The park has 10 miles of bridle trail (Moderate).
Kiser Lake State Park Campground offers Electric, Non-electric, and Tent-only campsites as well as Sherman Cabin and Camper Cabin options, and a Group Camp. Reservations are required, made online or by calling (866) 644-6727.
Kiser Lake offers good catches of largemouth bass, bluegill, channel catfish, crappie and wiper. Five fishing piers are located on the lake.
Five hiking trails are found at the park:
- Marina Trail - 0.11 mile - Easy
- North Bay Trail - 1.5 miles - Moderate
- Pine Tree Trail - 0.5 mile - Moderate
- Rabbit Run Trail - 0.6 mile - Moderate
- Red Oak Trail - 0.7 mile - Moderate
The adjacent Kiser Lake Wetlands Nature Preserve has a boardwalk trail (0.7 mile - Moderate).
Hunting of migratory game birds is permitted when in season. Deer hunting is permitted by lottery only.
Several picnic areas with tables and grills are located in the park.
A 300-foot swimming beach is open from Memorial Day to Labor Day. Refreshments are available at the marina (open spring until October)
Swimming is permitted during daylight hours only and only in designated areas. Please exercise caution while swimming at the beach. Pets are NOT permitted on swimming beaches.
- BeachGuard — Water quality advisories, Memorial Day to Labor Day, from Ohio Dept. of Health
Under the proper winter conditions, park guests can enjoy sledding, ice fishing, and ice boating.
More to Do
Recreational amenities are offered throughout the park, including a volleyball court and playground at the campground, and a basketball court at the beach.
History & Natural Features
The Kiser Lake region in Champaign County was the home of Tecumseh, the great Shawnee warrior. He lived and hunted on Buck Creek near the site of present-day Urbana. It was also near here where Simon Kenton, the legendary frontiersman, was once held captive by the Shawnee. Kenton admired the Shawnee for choosing such a beautiful area in which to reside. He remembered the area well and returned later in his life. Around 1802, Kenton settled in Urbana for several years. His remains lie in Oakdale Cemetery, southeast of Urbana under an impressive monument.
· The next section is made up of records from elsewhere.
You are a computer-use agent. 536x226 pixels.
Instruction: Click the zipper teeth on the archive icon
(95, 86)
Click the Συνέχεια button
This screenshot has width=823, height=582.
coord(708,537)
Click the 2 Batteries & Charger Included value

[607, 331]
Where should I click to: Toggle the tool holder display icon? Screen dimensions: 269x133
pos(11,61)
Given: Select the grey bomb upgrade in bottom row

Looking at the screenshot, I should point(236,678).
Kiser Lake was a dream of John W. Kiser and other members of his family. Their idea was to create a lake in the Mosquito Valley area which was low, swampy and dotted with numerous springs. In 1932, the Kiser family offered to the state of Ohio several hundred acres of the Mosquito Creek Valley. In 1939, a dam was constructed and the new lake was named Kiser becoming part of what is now Kiser Lake State Park. The lake is nearly 2.5 miles in length and has 5.3 miles of shoreline.
The area surrounding Kiser Lake State Park is a gift of the Ice Age. Two natural phenomena caused by the glaciers helped shape the region into its present form. The gently, rolling wooded hills were caused by glacial deposits in the form of end moraines when the ice edge remained stationary for a period of time, creating a linear ridge along the ice front. One such moraine called the Farmersville surrounds the lake on three sides creating a hummocky elevation through the area. Moraine deposits contain boulders, some weighing many tons, carried from as far away as Canada. These boulders, called erratics, are a familiar sight at Kiser.
Another geologic feature at Kiser Lake State Park is the kame field at the southeastern end of the lake. Kames are mounds of sand and gravel that are formed by meltwater flowing across glacial ice. The water deposits sediment into holes along the ice margin leaving behind hummocky mounds.
The wetlands at Kiser are in the form of fen and wet meadow habitat. These areas were formed when blocks of ice broke away from the glacier and became covered by sand and gravel. As the climate warmed, the ice melted and left a depression filled with water surrounded by glacial deposits. These areas are filled with many intriguing plants including pitcher plant, sundew, tamarack and spruce.